Window Length (sec, samples) | Best Network | Best Classification | Worst Classification | Training Time (min) |
0.5, 125 | 40-5 | geom, mult: 86% | count, mult: 77% | 7 |
0.25, 62 | 40-5 | base, letter: 90% | count, letter: 69% | 6 |
0.125, 31 | 100-10 | base, count: 82% | count, letter: 69% | 3 |
0.05, 13 | 1000-100 | geom, mult: 85% | count, letter: 67% | 10 |
Table 2 shows the results of differentiation between three mental tasks. The classification accuracies indicate that this was a much harder problem for the network to learn. Another indication of the difficulty of the problem is that networks with a greater number of hidden nodes performed better. When only differentiating between two mental tasks, it was sufficient to use a lesser number of hidden nodes: after a certain threshold, classification accuracy did not increase if the number of hidden nodes was increased. After finishing with the results for three-way differentiation, it became clear that it would not be worth the training time to comute them for four-way differentiation.

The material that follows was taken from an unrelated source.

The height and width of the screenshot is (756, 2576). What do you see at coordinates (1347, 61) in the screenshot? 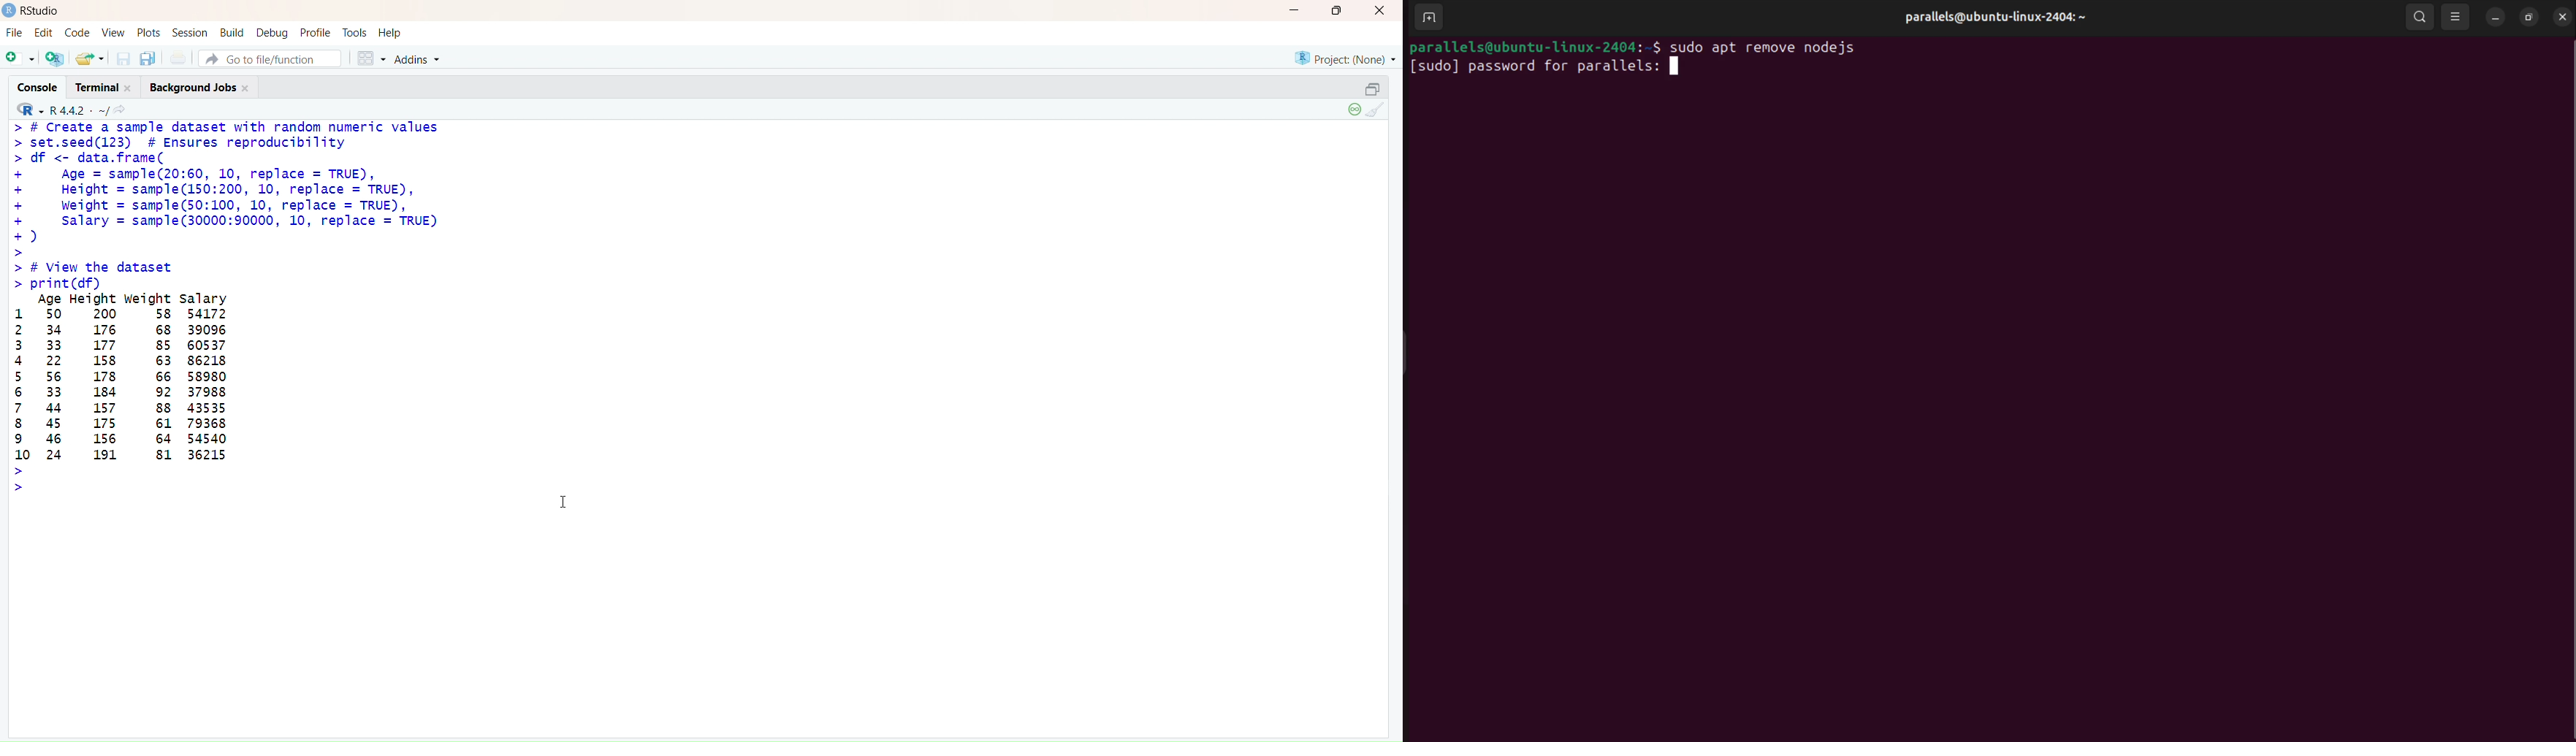
I see `Project (None)` at bounding box center [1347, 61].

Window Length (sec, samples) | Best Network | Best Classification | Worst Classification | Training Time (min) |
0.5, 125 | 100-10 | base, letter, mult: 86% | count, letter, mult: 71% | 30 |
0.25, 62 | 250-50 | count, geom, letter: 77% | count, geom, letter: 63% | 16 |
0.125, 31 | 250-50 | geom, letter, mult: 74% | count, letter, mult: 56% | 8 |
0.05, 13 | 250-50 | geom, letter, mult: 66% | count, letter, mult: 51% | 6 |
Conclusion
Accurate, two-way differentiation can be done using a short window of EEG data. This is probably the most significant result of the experiment, because most applications for control systems have real-time requirements. For example, with a recognition rate of one symbol per second, it would be very difficult to steer a wheelchair or compose a letter on the computer. On the other hand, with a rate of sixteen symbols per second it might be possible to accomplish something.
Increasing the number of hidden nodes increases the accuracy of classification, although the increase in accuracy is very gradual after a point. Unfortunately, since larger networks take longer to train, there is a threshold at which the return in accuracy does not justify the investment in training time.
Finally, ICA is fast and useful for removing artifacts without discarding useful data. This experiment is one more verification that the ICA algorithm works as a method of removing artifacts from EEG data. Furthermore, the processing time required to run the ICA algorithm was insignificant compared to the time required to train the neural networks using backprop.
[1] Zachary A. Keirn and Jorge I. Aunon. A New Mode of Communication Between Man and His Surroundings. IEEE Transactions on Biomedical Engineering, 37(12):1209-1214, December 1990.
[2] A. J. Bell and T. J. Sejnowski. An Information Maximization Approach to Blind Separation and Blind Deconvolution. Neural Computation, 7:1129-1159, 1995.
[3] C. W. Anderson, S. V. Devulapalli, and E. A. Stolz. EEG Signal Classification with Different Signal Representations. Neural Networks for Signal Processing V, pages 475-483. IEEE Service Center, Piscataway, NJ, 1995.